**WHAT IS EXPECTED**
Please print the entries below exactly, from the line with "Screen dimensions: 776x145" through the line with "Image resolution: width=611", including both of those lines and leaving out all others.

**RECORD EXCERPTS**

= Beginning of Section =

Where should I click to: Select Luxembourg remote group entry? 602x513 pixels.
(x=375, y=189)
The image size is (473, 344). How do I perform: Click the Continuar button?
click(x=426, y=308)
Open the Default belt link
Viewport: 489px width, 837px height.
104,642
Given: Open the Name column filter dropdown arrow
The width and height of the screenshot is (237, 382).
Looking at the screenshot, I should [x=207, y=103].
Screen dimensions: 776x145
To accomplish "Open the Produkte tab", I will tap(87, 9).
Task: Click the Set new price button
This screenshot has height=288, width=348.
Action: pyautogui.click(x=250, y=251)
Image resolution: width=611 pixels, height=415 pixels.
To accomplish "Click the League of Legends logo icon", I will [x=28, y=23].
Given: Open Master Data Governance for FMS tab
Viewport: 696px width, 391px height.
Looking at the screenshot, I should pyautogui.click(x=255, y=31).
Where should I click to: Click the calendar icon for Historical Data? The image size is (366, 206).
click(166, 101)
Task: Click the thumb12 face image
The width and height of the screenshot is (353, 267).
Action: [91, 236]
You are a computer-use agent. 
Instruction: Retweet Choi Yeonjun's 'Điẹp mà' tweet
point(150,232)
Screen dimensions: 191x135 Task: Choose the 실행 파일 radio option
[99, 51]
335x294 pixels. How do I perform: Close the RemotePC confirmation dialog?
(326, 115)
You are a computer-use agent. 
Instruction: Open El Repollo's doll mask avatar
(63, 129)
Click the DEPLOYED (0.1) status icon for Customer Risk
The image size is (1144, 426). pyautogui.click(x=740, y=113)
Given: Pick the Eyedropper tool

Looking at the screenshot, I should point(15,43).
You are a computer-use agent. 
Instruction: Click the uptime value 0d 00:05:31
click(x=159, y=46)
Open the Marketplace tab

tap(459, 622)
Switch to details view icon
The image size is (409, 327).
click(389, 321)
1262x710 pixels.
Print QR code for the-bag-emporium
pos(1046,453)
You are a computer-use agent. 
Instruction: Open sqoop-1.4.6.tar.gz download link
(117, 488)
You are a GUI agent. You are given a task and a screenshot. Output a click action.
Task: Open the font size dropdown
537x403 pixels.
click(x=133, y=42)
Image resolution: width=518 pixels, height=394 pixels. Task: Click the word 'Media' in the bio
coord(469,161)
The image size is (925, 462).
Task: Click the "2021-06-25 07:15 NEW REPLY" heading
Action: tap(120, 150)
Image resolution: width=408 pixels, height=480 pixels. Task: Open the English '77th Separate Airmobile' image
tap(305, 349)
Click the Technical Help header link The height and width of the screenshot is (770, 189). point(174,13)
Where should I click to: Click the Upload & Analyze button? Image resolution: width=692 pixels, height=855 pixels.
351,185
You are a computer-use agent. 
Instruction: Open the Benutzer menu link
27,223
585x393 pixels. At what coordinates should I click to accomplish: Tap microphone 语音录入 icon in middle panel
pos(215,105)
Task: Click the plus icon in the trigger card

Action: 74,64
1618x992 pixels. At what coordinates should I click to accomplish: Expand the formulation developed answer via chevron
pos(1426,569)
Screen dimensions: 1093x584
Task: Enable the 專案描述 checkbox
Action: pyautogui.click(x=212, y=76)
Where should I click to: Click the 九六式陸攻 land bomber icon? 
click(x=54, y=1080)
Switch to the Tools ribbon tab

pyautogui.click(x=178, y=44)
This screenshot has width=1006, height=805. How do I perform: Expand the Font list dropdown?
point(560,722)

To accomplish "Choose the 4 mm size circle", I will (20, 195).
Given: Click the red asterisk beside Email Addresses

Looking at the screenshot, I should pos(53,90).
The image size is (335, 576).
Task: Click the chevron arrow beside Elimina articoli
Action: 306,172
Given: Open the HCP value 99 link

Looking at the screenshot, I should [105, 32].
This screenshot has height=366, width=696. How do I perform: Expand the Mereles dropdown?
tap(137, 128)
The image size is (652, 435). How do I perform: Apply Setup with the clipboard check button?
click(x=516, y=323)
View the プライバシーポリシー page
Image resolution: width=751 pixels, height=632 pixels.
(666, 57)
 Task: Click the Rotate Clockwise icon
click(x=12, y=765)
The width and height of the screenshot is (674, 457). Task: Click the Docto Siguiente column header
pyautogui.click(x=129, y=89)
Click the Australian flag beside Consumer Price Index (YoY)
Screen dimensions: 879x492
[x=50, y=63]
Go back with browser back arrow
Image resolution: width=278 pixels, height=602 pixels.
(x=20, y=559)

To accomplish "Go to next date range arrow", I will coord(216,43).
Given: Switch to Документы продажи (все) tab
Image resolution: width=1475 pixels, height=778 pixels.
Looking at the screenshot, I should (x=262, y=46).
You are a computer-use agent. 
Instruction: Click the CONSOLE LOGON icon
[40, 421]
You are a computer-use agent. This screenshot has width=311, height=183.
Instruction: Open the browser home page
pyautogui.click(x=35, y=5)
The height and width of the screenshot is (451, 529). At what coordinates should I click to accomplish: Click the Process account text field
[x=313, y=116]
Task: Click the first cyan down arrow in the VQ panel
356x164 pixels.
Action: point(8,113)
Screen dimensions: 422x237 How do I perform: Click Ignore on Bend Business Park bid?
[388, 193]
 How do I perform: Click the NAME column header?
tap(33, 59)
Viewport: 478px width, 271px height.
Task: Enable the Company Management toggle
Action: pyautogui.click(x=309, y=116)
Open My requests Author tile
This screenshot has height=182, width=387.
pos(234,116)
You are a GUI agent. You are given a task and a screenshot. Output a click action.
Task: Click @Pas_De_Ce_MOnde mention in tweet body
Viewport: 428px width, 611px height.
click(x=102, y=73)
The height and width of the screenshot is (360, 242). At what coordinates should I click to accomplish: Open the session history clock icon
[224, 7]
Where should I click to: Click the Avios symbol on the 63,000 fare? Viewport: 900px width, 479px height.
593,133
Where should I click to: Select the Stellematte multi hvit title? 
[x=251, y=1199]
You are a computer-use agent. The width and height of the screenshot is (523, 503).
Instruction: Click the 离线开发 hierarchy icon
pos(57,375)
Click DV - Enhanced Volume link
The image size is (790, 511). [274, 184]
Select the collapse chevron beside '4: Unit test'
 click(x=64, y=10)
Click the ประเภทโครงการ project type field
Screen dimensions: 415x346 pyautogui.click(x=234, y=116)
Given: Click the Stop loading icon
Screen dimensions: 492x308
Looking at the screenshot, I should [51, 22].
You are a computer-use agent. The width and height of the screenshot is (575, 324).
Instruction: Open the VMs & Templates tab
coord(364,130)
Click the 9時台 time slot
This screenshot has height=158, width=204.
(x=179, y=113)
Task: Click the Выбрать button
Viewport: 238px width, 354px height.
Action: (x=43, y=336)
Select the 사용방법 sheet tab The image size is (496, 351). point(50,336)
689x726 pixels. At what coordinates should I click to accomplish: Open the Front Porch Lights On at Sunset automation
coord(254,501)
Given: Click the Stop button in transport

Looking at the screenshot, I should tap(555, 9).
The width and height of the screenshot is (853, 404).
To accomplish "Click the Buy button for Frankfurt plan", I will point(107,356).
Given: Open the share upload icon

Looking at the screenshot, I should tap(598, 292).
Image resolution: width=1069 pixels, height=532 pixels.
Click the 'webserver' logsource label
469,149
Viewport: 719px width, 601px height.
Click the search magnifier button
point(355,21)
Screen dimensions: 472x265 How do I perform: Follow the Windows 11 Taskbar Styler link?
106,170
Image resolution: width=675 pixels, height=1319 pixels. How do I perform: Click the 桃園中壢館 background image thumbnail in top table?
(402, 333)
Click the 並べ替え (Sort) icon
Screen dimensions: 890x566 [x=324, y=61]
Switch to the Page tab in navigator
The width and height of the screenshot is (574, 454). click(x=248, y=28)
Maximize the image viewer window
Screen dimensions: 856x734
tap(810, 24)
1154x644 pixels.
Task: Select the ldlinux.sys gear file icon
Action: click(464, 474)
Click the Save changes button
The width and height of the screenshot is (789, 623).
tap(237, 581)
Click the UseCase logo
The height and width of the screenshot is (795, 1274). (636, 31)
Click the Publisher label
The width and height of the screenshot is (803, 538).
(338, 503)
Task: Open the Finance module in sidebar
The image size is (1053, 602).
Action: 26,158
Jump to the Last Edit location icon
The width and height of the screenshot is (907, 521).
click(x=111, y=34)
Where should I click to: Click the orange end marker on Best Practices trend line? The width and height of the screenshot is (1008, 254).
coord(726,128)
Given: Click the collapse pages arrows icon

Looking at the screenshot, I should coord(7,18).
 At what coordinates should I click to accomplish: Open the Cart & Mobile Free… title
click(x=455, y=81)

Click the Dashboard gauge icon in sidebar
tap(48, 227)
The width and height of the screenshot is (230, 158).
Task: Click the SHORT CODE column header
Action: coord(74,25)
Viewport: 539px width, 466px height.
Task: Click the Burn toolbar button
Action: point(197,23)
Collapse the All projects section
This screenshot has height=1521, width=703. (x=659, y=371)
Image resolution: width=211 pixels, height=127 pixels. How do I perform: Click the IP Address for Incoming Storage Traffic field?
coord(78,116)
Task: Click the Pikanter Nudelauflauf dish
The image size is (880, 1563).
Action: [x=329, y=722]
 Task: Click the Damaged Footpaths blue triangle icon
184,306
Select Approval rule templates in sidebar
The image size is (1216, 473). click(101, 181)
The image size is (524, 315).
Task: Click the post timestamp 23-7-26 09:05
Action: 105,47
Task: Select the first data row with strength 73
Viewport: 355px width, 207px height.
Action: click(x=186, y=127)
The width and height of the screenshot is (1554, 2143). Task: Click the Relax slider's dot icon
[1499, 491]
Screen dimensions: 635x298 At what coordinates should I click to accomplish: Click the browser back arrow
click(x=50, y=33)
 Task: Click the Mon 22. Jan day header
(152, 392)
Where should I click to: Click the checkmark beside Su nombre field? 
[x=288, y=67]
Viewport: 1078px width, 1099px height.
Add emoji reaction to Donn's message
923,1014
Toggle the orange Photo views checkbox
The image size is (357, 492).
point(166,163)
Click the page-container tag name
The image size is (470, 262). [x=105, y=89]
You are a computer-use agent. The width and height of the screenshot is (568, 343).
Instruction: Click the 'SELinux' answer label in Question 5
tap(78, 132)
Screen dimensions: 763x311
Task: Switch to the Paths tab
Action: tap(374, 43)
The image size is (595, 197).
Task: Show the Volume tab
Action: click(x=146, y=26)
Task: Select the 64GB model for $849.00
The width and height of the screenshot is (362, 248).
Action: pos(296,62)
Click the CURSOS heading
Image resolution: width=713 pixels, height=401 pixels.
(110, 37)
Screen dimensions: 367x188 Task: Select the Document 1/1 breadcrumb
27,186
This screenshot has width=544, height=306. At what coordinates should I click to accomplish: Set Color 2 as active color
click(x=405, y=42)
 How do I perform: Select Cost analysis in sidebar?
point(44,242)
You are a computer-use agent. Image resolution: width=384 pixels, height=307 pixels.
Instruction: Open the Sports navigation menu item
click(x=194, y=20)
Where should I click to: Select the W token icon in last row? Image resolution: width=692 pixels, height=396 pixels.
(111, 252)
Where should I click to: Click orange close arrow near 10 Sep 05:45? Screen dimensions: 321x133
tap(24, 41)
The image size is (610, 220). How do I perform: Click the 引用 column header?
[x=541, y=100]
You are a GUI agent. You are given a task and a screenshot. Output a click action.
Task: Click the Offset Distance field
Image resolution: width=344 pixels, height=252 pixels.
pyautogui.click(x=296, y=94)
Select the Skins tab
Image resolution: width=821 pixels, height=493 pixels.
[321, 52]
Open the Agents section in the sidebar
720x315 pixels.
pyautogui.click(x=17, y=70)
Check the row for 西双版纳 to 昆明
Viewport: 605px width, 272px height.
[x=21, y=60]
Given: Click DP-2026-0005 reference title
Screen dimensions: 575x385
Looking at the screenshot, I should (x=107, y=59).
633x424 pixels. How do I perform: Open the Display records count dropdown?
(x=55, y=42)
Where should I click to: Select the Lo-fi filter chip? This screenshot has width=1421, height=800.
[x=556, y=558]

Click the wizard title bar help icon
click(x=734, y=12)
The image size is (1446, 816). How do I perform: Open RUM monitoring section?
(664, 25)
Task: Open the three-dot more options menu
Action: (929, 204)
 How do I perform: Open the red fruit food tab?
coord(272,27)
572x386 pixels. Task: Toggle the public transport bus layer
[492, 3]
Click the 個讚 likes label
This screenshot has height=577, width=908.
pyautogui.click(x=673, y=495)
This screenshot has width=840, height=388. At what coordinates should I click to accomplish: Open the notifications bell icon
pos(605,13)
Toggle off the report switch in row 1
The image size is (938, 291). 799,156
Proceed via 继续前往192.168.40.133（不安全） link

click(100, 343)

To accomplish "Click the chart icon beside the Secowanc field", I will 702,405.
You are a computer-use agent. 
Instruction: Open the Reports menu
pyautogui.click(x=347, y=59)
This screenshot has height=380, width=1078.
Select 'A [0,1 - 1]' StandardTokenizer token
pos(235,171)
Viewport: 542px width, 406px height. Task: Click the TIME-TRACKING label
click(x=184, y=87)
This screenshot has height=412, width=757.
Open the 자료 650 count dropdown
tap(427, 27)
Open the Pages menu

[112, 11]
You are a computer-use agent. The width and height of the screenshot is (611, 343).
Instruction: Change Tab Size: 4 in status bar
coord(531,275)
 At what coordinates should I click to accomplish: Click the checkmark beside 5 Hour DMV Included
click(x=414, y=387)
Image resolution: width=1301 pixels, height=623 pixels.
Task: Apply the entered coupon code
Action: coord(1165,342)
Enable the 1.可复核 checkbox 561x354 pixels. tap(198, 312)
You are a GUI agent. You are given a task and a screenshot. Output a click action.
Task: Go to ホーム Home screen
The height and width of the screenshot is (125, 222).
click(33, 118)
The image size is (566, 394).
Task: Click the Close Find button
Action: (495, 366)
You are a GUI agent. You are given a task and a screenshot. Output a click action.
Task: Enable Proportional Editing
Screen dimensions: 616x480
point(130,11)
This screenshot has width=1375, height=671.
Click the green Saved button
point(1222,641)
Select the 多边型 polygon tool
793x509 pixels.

= End of Section =

**TASK OUTPUT**
Screen dimensions: 776x145
To accomplish "Open the Produkte tab", I will tap(87, 9).
Task: Click the Set new price button
This screenshot has height=288, width=348.
Action: pyautogui.click(x=250, y=251)
Image resolution: width=611 pixels, height=415 pixels.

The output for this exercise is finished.